Le tre figure disposte obliquamente in ordine di età, ribadiscono il concetto gesuitico che Gesù, Giuseppe e Maria formano insieme una Trinità terrena corrispondente alla Trinità celeste di Padre, Figlio e Spirito Santo.

Eraclito, da Raffaello, La Scuola di Atene, Roma, Musei Vaticani

La posizione di San Giuseppe che poggia la mano sul volto, rimanda al personaggio identificato in Eraclito nelle sembianze di Michelangelo, raffigurato in primo piano in atto di scrivere e di meditare nella Scuola di Atene di Raffaello, aggiunto dal pittore nel 1511 ad affresco finito, quale omaggio al maestro che in questo anno scopriva la prima metà della volta della Cappella Sistina. Altro rimando è il San Pietro a figura intera, in posa meditativa, posto in un lato della Flagellazione di Cristo di Sebastiano del Piombo del 1519, nella Cappella Borgherini in San Pietro in Montorio.

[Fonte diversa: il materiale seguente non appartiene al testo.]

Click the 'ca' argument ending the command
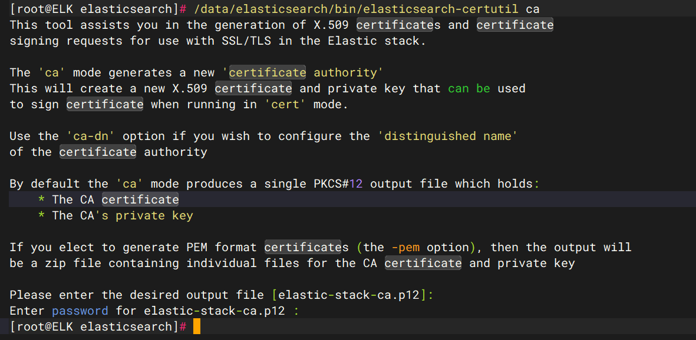Screen dimensions: 696x340 (x=532, y=9)
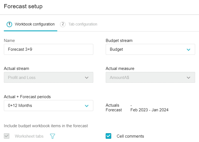Click the Budget value in Budget stream
Screen dimensions: 199x142
point(116,50)
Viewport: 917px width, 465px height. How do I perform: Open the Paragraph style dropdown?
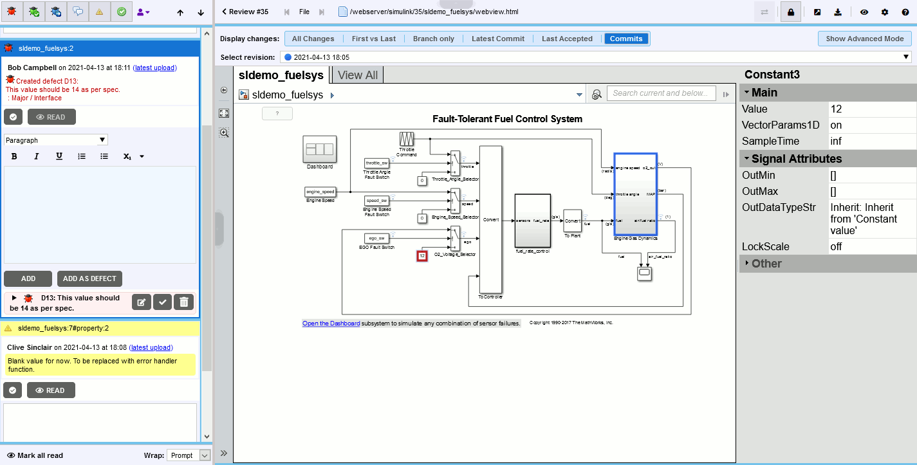(56, 140)
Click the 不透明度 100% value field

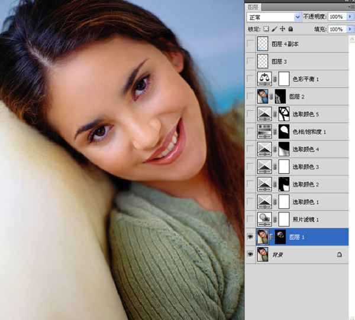pyautogui.click(x=337, y=17)
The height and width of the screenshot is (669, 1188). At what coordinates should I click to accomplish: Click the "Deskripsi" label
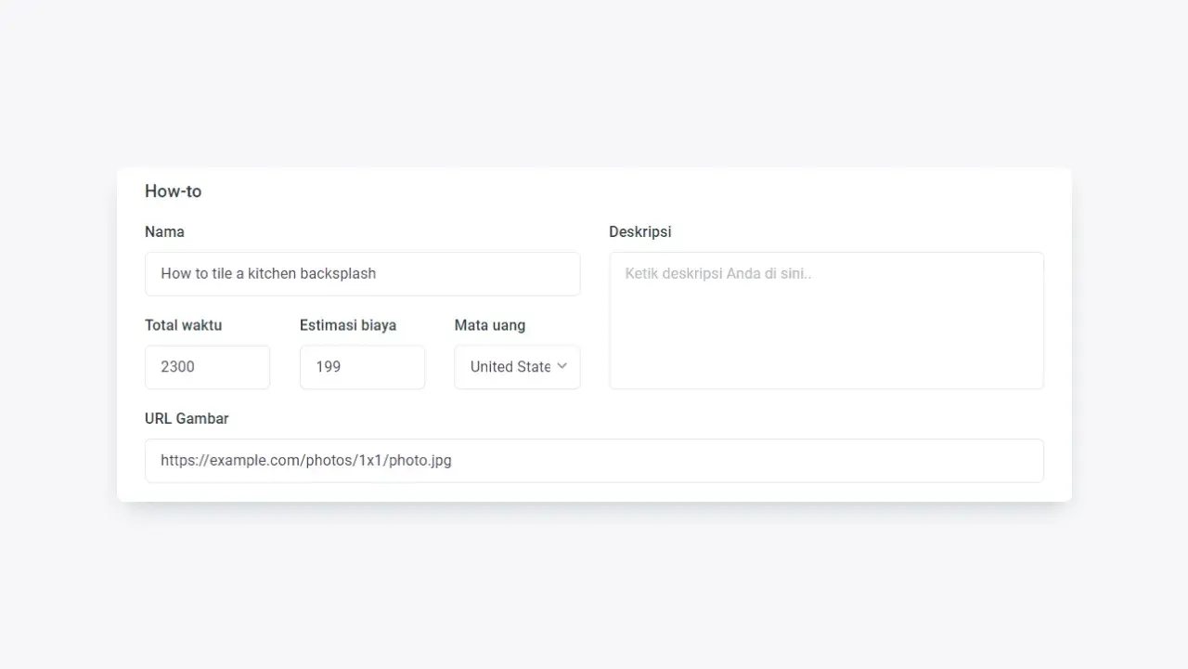pos(639,231)
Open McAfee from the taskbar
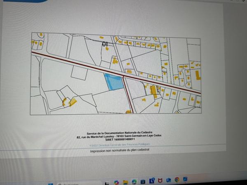The image size is (247, 185). 160,180
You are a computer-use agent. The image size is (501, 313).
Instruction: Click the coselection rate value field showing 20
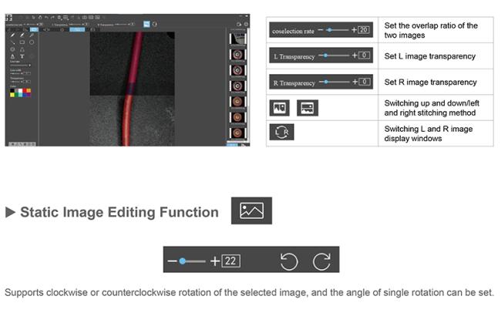364,30
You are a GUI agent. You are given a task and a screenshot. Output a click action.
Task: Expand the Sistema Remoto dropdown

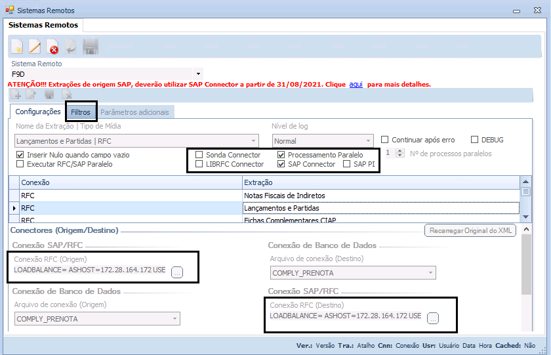[198, 74]
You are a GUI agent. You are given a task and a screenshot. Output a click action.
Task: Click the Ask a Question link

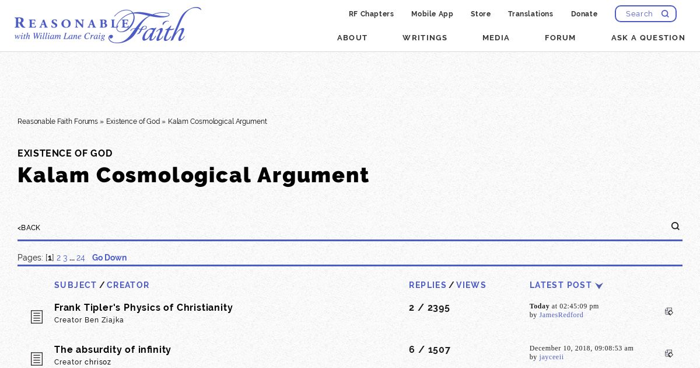[648, 37]
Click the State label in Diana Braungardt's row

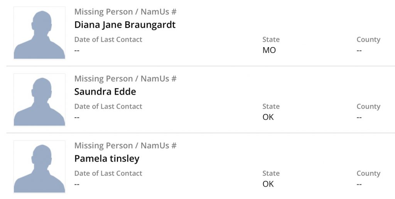(271, 39)
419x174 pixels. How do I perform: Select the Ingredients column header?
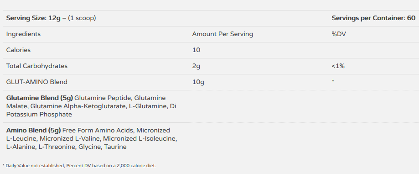tap(23, 34)
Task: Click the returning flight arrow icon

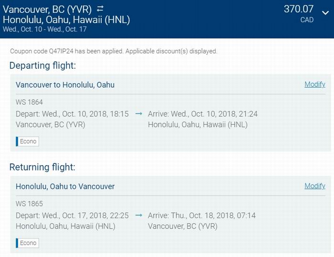Action: 139,216
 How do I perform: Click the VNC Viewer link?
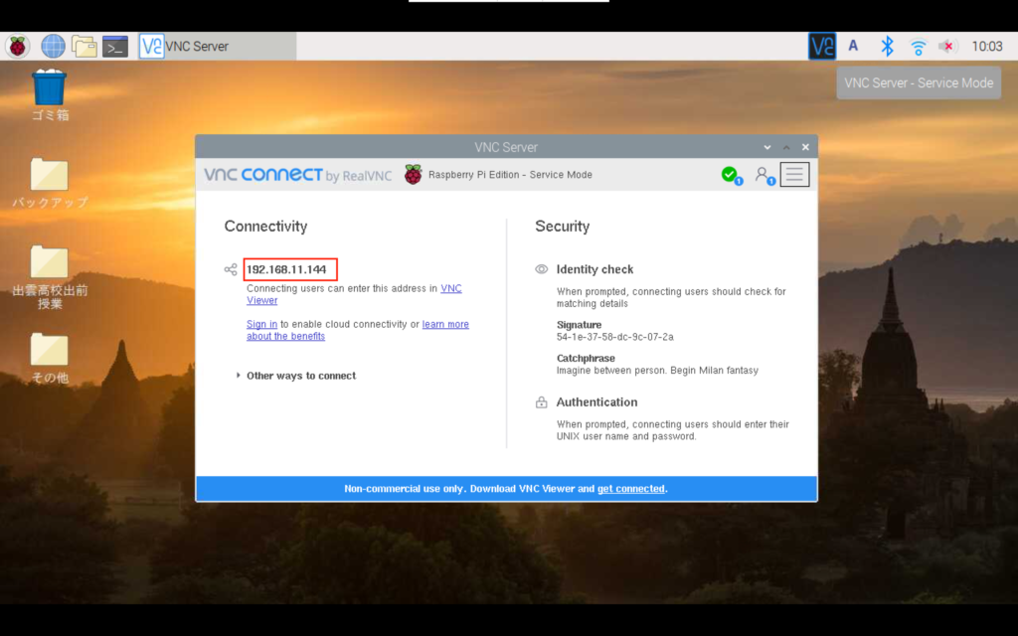(450, 289)
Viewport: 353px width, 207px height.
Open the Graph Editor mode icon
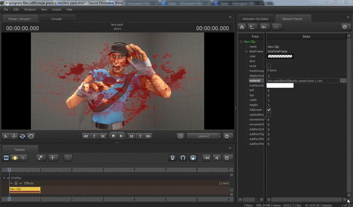coord(23,158)
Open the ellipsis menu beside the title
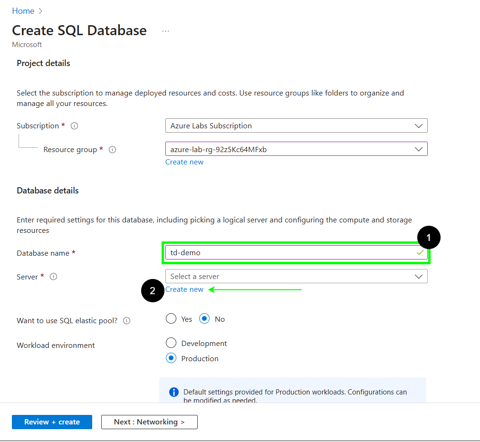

Ma le tre dita della mano che il nostro San Giuseppe mantiene aperte, e che lo diversificano dagli altri due personaggi, vogliono alludere proprio al mistero della Trinità, che nel suo arcano consiglio aveva stabilito ab eterno l’incarnazione del figlio. Simbolo di Trinità sono le  colombe ai suoi piedi, anch’esse riapparse dopo il restauro e semicoperte dalla figura di San Giovannino, successivamente aggiunto

Giulio Mazzoni fu scultore, stuccatore e pittore. Il Vasari, nel tratteggiare la vita di Daniele da Volterra riferisce che l’artista ricevette da lui a Firenze i primi insegnamenti dell’arte e lo seguì poi a Napoli quando si recò a dipingere nel convento di Monteoliveto e nella chiesa di San Giovanni a Carbonara fra il 1543 e il 1545. A Napoli, nella cappella Piccolomini della chiesa di Sant’Anna dei Lombardi resta di questo primo  periodo di attività, una Crocifissione in marmo, firmata.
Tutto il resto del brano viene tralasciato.